Sur les frais liés au litige :
9. Il n’y a pas lieu, dans les circonstances de l’espèce, de faire droit aux conclusions des parties présentées sur le fondement de l’article L. 761-1 du code de justice administrative.
D É C I D E :
Article 1er : L’arrêté du préfet de la région Bretagne du 19 septembre 2024 est annulé en tant qu’il autorise l’EARL Le Vot à exploiter la parcelle cadastrée section BH n° 57 ainsi que, dans la même mesure, le rejet implicite du recours gracieux.
Article 2 : L’arrêté du préfet de la région Bretagne du 30 janvier 2025 est annulé.
Article 3 : Les conclusions des parties présentées sur le fondement de l’article L. 761-1 du code de justice administrative sont rejetées.

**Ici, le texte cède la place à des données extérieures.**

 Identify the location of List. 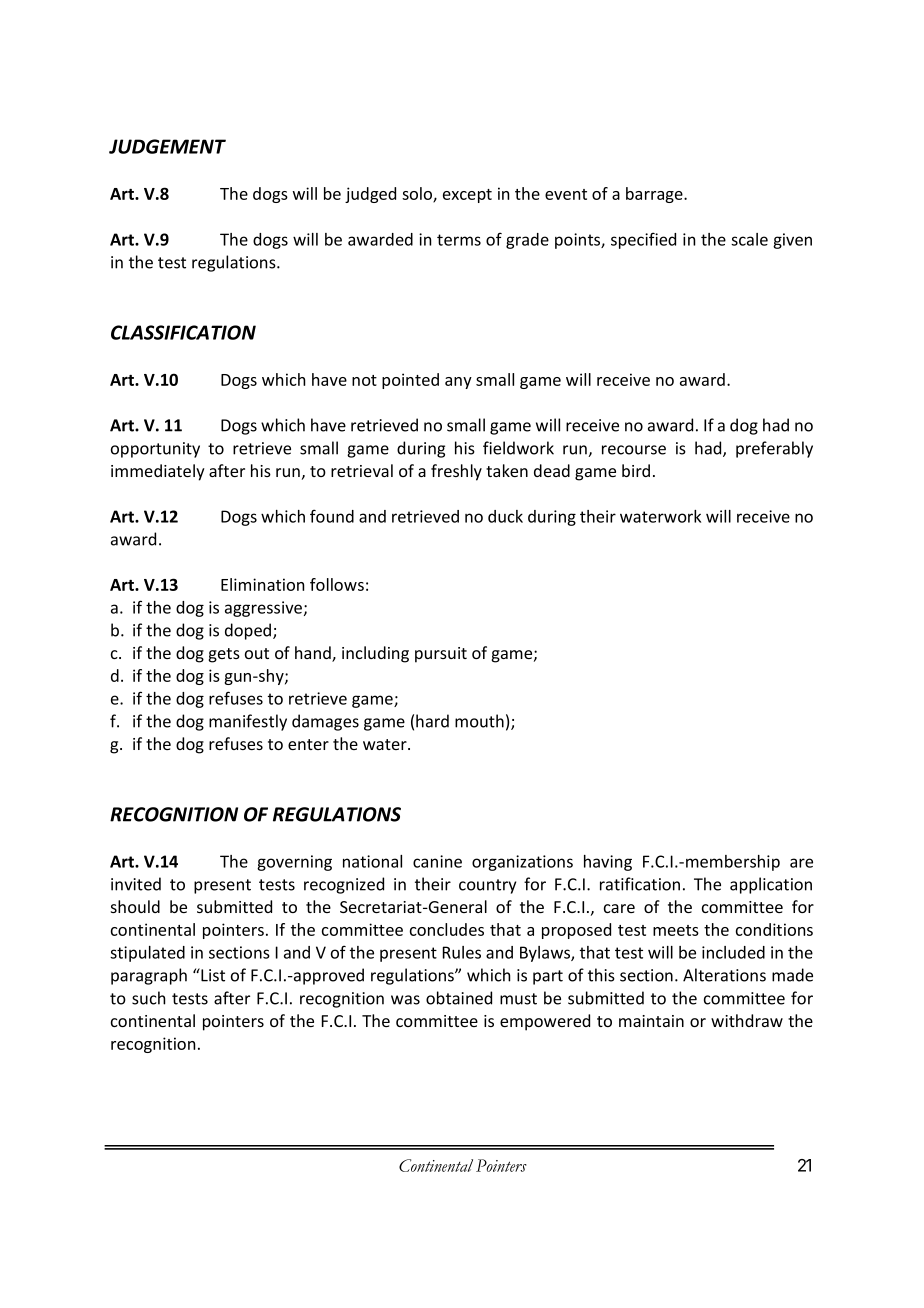
(212, 975).
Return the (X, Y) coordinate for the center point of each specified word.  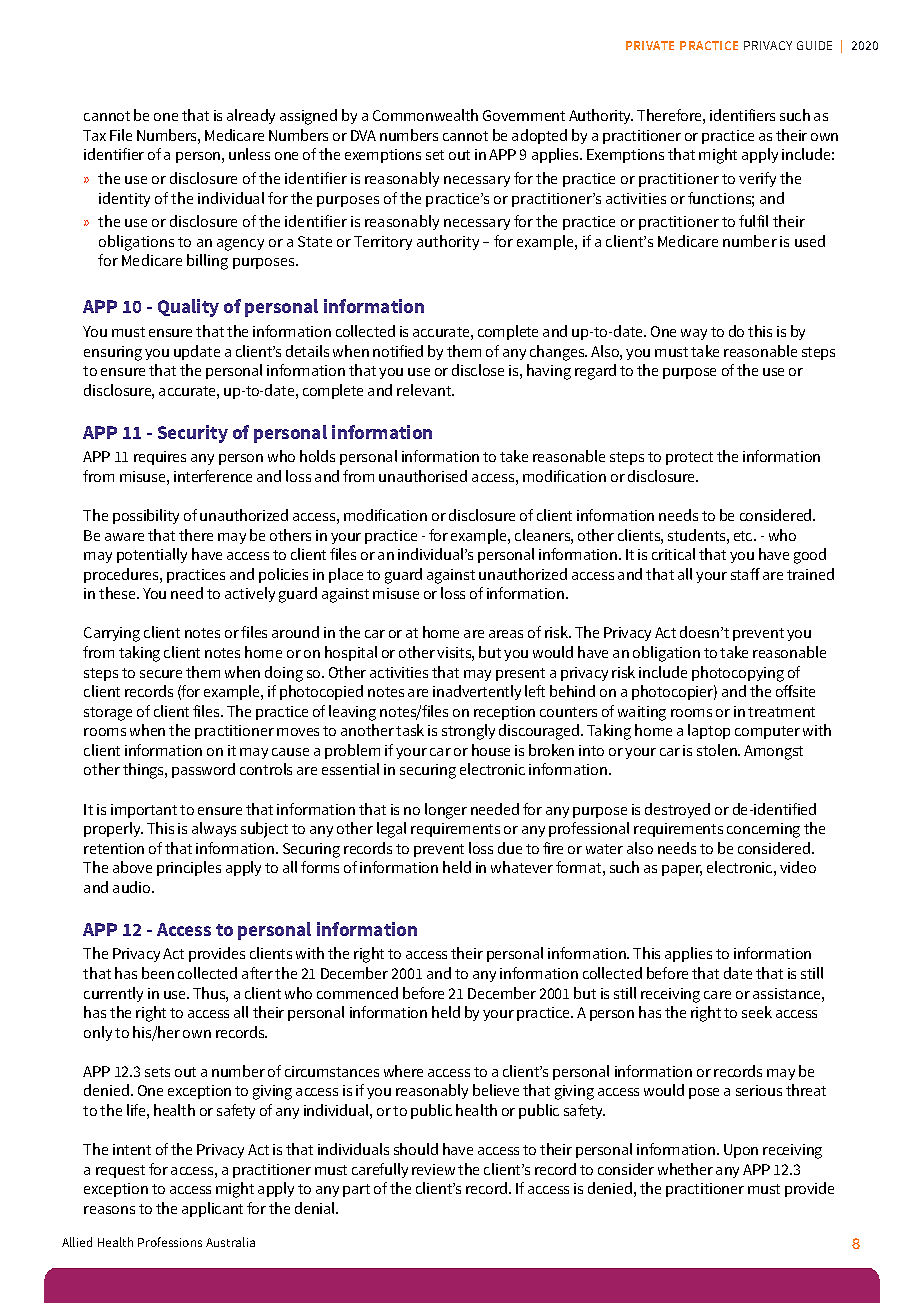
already (251, 116)
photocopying (738, 674)
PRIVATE (650, 45)
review (433, 1169)
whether (685, 1169)
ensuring (113, 353)
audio (133, 887)
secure (161, 674)
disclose (478, 370)
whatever (522, 867)
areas (506, 634)
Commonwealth (425, 115)
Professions (170, 1242)
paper (682, 870)
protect (689, 458)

Article 4 : Le présent jugement sera notifié à l’EARL Le Vot, à la Selarl Fidès, à la SCI des Garennes et à la ministre de l’agriculture et de la souveraineté alimentaire.
Copie du présent jugement sera adressé au préfet de la région Bretagne.
Délibéré après l’audience du 30 juin 2025, où siégeaient :
M. Tronel, président,
M. Terras, premier conseiller,
Mme Le Berre, première conseillère.
Rendu public par mise à disposition au greffe le 11 juillet 2025.
Le président rapporteur,
Signé
N. Tronel L’assesseur le plus ancien,
Signé
F. Terras
La greffière,
Signé
E. Douillard
La République mande et ordonne à la ministre de l’agriculture et de la souveraineté alimentaire en ce qui la concerne ou à tous commissaires de justice à ce requis en ce qui concerne les voies de droit commun, contre les parties privées, de pourvoir à l’exécution de la présente décision.